→ TASK TO CARRY OUT:
List each line of the data in which the string "card" appears.

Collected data
>>>>
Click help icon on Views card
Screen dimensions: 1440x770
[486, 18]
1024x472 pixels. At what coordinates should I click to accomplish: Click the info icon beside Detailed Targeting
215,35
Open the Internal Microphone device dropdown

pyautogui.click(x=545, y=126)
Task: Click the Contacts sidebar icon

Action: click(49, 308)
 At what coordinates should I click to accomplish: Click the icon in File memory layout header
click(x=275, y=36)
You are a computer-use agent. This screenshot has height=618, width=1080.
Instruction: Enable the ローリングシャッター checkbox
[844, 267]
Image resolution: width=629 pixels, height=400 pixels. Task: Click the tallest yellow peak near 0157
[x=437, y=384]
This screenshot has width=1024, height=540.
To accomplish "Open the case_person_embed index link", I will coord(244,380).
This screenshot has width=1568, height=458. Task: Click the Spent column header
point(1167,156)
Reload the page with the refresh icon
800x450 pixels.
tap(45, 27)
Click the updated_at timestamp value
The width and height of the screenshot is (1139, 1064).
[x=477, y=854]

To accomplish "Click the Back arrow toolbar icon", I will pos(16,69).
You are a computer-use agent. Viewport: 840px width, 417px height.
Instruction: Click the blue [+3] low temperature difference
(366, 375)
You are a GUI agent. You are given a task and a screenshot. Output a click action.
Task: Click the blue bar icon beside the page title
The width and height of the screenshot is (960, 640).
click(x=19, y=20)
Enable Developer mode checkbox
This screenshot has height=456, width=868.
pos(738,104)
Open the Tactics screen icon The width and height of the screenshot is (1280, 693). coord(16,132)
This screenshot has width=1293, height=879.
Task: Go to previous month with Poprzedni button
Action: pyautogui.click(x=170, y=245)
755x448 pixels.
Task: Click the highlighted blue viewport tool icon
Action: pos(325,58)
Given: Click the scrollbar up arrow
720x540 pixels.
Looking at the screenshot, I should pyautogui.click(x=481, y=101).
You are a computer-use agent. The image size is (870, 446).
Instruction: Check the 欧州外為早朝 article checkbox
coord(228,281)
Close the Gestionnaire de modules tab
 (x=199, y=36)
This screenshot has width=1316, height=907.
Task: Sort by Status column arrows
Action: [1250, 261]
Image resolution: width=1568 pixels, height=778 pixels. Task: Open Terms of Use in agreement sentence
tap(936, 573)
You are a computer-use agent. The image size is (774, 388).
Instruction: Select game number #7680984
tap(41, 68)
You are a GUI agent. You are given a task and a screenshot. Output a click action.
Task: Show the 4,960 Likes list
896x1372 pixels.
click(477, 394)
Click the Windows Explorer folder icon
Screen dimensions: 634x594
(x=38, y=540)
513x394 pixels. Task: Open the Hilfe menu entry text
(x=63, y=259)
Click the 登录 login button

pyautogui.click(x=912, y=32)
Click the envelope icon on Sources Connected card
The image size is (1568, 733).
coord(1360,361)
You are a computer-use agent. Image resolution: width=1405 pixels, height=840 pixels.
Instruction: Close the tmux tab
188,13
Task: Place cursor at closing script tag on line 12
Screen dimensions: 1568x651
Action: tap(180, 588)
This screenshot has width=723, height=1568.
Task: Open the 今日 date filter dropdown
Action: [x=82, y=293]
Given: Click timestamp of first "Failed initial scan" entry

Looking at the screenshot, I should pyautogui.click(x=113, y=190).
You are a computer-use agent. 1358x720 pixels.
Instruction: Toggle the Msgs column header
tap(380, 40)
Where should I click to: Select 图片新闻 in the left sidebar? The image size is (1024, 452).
<<<<
→ SOLUTION FOR THIS TASK:
Click help icon on Views card
Click the envelope icon on Sources Connected card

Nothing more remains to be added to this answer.